───── Отрывок из текста

Калейдоскоп
Калейдоскоп
Это слово, ставшее нарицательным, памятно многим туристам. Быстрая смена явлений, событий и лиц, впечатлений от увиденного и услышанного - калейдоскоп.
Чтобы легче было разбираться в увиденном, рассматривать достопримечательности, для туристов изготовляются путеводители, а в зарубежных поездках их нередко сопровождает гид. Более сотни лет минуло с той поры, как составил свои путеводители трудолюбивый Карл Бедекер, но поныне осталась память о них, а само слово "бедекер" стало, подобно калейдоскопу, нарицательным. Сколько раз повествовалось в художественных произведениях о туристах, путешествующих с бедекером, сколько новых путеводителей издается из года в год на нашей планете.
Путевой очерк стал в XX столетии одним из наиболее популярных жанров. К путеводителям, гидам, стандартным маршрутам, к современному конвейеру индустрии туризма писатели нередко относятся настороженно. Не помешает ли этот "конвейер" по-новому увидеть и описать окружающий мир, своеобразие дорожных картин, впечатлений, событий? Не притупит ли он свежесть художественного восприятия? В очерках нашего современника, писателя Даниила Гранина, выразительно, не без юмора повествуется о том, как поначалу писатель довольствовался в зарубежной поездке впечатлениями, о которых можно прочесть заранее:
"Вместо жизни имелась расписанная вперед по часам программа всех действий и перемещений: я мог знать, где и когда я буду, что увижу, что буду делать. Самого меня как личности не существовало, от меня ничего не требовалось, гид вкладывал в меня необходимые сведения, на очередную достопримечательность выдавались апробированные заготовленные впечатления"*
* ()
"Постепенно я втягивался в странную легкость такого существования мнимого, призрачного и весьма удобного, поскольку не нужно было ни о чем думать, ни о чем заботиться, ничего искать, мне указывали, куда смотреть, что тут красивого, я убеждался, что все стоит на своих местах, все правильно, все соответствует. Я жил глазами, ушами, ногами... Я был доволен: Лондон построен в точном соответствии с путеводителями, очерками, кинокартинами".
Подлинная художественная литература, по мысли писателя, требует преодоления таких "портативных", заранее заготовленных в путеводителе впечатлений.
Очерки, из которых взяты приведенные строки, называются "Примечания к путеводителю". Речь идет не о том, конечно, что путеводитель для писателя - помеха, а о том, что писатель должен уметь видеть заново, как художник, а не как переписчик общеизвестного (впрочем, так же по-своему, свежо, непосредственно надо бы воспринимать туристские впечатления каждому. В идеале и литература путешествий, и кинофильмы, и путеводители должны способствовать этому, развивая культуру художественного восприятия).
Так или иначе, для автора путевых очерков выбор в дороге найдется: то ли экскурсия с гидом, то ли импровизированная прогулка по незнакомому городу. А для читателя этих очерков выбора в мысленном путешествии нет - бедекером, гидом, собеседником, составителем маршрутов, неразлучным его спутником в дальнем пути для него становится автор очерков с его личным восприятием увиденного, с его эмоциями, раздумьями, мировоззрением. В этом мысленном путешествии выбора нет. Потому-то так важен предварительный выбор - с кем отправиться в путешествие.

──────────
───── Исходные данные

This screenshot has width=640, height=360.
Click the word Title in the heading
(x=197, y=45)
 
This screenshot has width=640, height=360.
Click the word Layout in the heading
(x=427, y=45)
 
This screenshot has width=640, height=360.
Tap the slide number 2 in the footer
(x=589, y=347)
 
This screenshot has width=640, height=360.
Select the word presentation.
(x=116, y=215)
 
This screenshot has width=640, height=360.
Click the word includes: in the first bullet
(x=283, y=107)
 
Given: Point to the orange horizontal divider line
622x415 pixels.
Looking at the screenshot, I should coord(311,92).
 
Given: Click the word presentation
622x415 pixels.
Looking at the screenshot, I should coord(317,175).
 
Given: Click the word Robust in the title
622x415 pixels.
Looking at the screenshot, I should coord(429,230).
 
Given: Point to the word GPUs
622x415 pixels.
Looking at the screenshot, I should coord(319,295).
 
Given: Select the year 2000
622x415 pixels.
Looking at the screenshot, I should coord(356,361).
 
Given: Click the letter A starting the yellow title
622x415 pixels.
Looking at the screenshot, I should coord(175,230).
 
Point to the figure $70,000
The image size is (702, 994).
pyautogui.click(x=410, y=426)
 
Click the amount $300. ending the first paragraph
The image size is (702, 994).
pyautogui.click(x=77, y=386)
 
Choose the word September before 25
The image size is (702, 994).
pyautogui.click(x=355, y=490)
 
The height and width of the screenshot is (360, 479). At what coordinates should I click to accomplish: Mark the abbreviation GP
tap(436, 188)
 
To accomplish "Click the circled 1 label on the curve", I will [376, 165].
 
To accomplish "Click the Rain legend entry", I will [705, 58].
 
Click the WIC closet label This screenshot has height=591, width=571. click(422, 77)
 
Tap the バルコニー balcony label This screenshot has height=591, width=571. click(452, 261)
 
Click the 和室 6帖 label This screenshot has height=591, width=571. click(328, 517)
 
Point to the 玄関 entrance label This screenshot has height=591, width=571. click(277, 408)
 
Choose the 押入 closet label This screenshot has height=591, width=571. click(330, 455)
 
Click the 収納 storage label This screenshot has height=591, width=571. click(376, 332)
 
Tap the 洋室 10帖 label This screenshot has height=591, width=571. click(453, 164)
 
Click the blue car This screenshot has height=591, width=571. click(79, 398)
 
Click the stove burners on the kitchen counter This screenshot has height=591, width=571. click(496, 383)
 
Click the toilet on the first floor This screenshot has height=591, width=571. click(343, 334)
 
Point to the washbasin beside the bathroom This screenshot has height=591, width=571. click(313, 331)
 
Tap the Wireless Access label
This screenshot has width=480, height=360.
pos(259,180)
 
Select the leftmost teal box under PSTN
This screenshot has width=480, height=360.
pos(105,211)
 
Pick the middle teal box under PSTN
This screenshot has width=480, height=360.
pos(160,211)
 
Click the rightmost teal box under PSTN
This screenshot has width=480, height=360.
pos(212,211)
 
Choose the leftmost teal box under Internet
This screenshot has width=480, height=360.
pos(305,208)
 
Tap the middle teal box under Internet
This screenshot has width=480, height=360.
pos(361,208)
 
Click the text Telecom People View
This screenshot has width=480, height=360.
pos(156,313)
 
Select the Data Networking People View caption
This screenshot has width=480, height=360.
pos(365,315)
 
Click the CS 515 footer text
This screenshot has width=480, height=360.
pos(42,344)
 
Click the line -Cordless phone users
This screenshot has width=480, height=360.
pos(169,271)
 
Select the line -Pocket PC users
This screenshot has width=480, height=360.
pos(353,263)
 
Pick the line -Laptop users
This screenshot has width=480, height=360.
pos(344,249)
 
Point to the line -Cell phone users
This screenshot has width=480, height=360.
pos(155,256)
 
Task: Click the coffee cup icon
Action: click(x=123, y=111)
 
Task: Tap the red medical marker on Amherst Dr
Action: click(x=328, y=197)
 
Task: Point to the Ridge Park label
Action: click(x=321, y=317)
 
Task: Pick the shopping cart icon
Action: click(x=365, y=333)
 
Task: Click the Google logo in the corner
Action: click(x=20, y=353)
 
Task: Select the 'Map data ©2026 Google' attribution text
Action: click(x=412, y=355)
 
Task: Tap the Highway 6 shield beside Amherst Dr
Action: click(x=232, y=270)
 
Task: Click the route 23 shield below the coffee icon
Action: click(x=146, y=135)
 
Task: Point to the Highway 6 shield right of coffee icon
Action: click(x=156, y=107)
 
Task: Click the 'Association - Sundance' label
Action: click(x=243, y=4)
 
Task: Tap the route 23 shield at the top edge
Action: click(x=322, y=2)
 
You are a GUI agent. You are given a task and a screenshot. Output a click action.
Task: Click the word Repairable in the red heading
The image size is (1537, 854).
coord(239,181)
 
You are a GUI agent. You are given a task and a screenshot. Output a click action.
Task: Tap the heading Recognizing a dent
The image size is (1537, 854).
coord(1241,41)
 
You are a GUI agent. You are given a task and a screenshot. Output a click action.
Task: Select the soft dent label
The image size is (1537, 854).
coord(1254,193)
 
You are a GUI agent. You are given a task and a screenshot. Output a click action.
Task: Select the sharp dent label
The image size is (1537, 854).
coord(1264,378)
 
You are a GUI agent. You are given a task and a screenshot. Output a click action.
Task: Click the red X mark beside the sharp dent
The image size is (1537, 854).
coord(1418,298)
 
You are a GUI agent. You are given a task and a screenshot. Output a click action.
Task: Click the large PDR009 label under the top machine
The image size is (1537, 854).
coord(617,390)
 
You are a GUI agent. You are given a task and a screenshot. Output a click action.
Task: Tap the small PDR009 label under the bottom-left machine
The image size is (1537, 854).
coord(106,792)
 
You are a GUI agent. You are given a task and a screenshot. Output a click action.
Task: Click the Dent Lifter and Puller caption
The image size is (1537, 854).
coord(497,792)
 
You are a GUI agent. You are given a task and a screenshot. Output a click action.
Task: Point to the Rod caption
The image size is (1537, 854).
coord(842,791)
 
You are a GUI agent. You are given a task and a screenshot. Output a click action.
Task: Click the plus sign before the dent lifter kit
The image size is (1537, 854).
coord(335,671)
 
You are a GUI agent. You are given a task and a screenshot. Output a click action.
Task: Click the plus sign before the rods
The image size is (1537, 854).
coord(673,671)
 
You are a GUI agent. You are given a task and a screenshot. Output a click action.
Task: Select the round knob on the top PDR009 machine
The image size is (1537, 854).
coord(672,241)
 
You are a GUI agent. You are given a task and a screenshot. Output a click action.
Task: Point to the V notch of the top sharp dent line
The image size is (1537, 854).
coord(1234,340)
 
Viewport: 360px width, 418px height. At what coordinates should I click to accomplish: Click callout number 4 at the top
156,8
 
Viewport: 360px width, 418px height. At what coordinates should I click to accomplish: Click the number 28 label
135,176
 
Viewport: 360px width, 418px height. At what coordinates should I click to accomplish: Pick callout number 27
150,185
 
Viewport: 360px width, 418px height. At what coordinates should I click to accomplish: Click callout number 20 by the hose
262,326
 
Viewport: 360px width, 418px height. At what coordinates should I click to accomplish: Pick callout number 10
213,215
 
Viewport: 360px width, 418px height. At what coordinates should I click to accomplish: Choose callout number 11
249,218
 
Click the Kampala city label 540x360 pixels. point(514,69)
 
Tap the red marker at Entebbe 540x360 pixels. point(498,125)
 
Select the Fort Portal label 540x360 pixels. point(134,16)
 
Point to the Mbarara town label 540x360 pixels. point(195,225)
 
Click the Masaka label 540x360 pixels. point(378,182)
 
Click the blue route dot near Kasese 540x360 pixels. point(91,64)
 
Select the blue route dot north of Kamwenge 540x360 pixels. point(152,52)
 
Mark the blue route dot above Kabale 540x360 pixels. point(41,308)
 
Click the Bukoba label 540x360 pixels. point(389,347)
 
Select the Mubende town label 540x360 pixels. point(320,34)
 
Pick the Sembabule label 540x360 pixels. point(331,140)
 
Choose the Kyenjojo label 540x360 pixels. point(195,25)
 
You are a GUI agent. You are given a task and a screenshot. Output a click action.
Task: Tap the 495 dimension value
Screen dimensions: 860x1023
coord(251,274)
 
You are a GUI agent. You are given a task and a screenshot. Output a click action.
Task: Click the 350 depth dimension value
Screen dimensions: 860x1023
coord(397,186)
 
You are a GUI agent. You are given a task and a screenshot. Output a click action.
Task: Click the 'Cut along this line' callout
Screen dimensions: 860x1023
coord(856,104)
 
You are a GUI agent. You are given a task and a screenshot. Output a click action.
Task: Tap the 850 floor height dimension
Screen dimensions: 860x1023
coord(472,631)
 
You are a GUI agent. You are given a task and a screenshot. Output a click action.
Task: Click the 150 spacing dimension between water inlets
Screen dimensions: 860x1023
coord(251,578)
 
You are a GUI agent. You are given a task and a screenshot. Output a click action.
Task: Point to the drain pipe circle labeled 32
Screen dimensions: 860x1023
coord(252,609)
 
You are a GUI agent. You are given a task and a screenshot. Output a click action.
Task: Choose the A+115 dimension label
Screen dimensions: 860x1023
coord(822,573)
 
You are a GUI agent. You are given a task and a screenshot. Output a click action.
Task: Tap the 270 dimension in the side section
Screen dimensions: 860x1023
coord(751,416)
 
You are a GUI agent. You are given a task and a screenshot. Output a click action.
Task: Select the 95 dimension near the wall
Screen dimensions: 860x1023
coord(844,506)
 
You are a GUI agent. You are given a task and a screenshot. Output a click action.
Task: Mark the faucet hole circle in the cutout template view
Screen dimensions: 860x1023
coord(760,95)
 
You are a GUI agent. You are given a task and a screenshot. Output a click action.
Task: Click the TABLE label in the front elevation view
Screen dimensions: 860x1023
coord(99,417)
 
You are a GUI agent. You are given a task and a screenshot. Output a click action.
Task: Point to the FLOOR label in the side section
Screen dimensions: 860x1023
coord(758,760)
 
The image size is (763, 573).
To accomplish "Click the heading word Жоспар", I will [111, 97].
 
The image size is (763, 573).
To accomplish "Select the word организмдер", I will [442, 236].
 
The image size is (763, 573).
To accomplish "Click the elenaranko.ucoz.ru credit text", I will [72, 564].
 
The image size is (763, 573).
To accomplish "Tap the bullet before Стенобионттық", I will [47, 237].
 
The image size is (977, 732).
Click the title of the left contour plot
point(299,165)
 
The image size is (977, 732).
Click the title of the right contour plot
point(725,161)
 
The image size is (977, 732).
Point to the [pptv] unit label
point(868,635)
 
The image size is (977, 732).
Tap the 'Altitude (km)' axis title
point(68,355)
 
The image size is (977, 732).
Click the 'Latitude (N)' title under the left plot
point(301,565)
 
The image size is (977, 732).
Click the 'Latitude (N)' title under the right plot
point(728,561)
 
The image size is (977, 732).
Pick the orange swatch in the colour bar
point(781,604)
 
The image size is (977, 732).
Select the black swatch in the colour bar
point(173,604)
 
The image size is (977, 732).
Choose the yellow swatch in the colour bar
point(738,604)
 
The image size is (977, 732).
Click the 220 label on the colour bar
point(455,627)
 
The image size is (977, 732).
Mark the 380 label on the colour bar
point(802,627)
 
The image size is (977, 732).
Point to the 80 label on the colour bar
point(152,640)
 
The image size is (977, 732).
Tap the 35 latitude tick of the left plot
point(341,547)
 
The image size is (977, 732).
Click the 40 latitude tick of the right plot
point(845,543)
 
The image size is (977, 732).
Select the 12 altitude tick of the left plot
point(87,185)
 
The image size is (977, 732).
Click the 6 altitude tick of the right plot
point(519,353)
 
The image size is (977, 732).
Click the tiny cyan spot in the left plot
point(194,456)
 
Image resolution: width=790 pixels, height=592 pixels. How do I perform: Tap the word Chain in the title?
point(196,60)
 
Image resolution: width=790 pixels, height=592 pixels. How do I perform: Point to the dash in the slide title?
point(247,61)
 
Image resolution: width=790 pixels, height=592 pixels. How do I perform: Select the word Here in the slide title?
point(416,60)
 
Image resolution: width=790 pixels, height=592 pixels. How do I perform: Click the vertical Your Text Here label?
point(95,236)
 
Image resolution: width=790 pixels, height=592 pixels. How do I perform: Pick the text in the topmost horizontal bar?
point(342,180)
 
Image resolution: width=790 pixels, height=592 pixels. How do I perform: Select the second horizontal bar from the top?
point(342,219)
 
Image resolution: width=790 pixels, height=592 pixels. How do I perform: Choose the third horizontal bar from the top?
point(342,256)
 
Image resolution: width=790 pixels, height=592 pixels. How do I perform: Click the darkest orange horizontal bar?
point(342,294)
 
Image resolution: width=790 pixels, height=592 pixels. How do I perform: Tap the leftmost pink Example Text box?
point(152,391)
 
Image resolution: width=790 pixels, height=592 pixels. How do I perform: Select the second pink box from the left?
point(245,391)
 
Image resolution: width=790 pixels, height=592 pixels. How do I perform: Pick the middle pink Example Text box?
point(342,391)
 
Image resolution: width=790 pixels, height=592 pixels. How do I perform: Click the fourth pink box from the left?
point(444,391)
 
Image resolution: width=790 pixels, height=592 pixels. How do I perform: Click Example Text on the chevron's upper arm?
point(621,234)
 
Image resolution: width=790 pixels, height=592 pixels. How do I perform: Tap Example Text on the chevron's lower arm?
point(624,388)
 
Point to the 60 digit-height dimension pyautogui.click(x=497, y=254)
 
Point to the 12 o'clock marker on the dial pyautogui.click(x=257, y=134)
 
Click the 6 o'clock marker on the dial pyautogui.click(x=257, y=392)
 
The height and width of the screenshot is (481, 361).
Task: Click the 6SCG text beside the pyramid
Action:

──────────

= Что нужно сделать =
A: Перепишите часть отрывка, начав со слов "Чтобы легче было" и закончив словами "на нашей планете.", и поменяйте в ней "гид" на "экскурсовод".
B: Кратко изложите абзац отрывка, который начинается словами «Так или иначе», сохранив его основные мысли.
Листинг — отдельный материал, с отрывком он не связан.

= Решения по заданиям =
A:
Чтобы легче было разбираться в увиденном, рассматривать достопримечательности, для туристов изготовляются путеводители, а в зарубежных поездках их нередко сопровождает экскурсовод. Более сотни лет минуло с той поры, как составил свои путеводители трудолюбивый Карл Бедекер, но поныне осталась память о них, а само слово "бедекер" стало, подобно калейдоскопу, нарицательным. Сколько раз повествовалось в художественных произведениях о туристах, путешествующих с бедекером, сколько новых путеводителей издается из года в год на нашей планете.

B: Автор путевых очерков может выбирать в дороге между экскурсией с гидом и импровизированной прогулкой по незнакомому городу. У читателя очерков в мысленном путешествии выбора нет. Путеводителем, гидом, собеседником и спутником для него становится автор с его личным восприятием, эмоциями, раздумьями и мировоззрением. Поэтому так важно заранее выбрать, с кем отправиться в путешествие.